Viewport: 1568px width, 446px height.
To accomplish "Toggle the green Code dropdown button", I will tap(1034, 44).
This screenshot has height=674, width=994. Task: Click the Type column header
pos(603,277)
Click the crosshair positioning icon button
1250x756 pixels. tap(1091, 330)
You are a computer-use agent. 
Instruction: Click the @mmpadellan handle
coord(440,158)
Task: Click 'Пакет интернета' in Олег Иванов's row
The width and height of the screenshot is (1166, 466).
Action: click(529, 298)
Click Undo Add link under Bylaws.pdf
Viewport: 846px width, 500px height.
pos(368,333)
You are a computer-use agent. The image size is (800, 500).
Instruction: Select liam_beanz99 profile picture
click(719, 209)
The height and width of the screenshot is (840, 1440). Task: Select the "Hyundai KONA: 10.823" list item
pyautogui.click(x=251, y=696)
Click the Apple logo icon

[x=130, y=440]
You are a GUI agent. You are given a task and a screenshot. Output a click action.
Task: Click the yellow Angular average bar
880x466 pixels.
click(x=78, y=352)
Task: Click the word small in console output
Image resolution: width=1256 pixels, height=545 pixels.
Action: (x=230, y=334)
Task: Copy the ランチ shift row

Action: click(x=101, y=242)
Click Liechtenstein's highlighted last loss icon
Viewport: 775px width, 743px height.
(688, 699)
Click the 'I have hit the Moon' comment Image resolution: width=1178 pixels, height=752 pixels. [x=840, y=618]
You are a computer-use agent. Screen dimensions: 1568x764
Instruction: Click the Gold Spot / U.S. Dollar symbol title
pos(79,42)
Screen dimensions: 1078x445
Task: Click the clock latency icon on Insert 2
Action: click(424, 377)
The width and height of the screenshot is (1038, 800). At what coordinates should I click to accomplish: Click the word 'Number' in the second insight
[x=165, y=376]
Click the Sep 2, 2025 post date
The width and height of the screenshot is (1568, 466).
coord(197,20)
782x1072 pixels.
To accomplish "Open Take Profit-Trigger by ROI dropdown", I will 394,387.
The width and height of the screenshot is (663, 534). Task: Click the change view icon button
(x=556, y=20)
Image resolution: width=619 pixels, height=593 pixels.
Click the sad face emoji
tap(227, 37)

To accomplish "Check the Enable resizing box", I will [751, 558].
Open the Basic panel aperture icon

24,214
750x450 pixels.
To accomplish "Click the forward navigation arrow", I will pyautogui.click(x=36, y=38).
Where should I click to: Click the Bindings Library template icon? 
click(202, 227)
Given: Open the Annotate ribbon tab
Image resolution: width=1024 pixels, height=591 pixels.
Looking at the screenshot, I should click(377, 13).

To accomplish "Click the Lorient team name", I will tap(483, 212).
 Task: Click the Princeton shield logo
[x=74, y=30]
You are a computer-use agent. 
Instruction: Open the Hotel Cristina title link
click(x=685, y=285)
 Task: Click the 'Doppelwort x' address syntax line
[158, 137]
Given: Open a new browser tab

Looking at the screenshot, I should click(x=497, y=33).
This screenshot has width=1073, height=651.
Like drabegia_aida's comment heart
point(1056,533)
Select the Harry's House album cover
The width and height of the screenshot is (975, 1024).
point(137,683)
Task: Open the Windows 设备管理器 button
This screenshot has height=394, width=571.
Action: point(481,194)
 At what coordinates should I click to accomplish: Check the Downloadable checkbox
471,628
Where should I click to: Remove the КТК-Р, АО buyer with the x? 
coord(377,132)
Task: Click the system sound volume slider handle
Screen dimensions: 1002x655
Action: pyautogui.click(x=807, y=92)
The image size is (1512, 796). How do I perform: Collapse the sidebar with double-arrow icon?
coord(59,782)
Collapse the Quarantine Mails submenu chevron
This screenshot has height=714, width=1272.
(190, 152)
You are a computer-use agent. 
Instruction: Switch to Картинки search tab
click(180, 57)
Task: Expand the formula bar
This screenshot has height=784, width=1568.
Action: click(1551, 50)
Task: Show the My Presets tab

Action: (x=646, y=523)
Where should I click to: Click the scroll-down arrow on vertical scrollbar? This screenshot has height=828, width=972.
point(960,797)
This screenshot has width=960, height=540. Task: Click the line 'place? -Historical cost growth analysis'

########

» **Your objective**: Working through the records above, copy each line in which "dropdown" is found.

» **Solution**:
To accomplish "Toggle the green Code dropdown button", I will tap(1034, 44).
To accomplish "Open Take Profit-Trigger by ROI dropdown", I will 394,387.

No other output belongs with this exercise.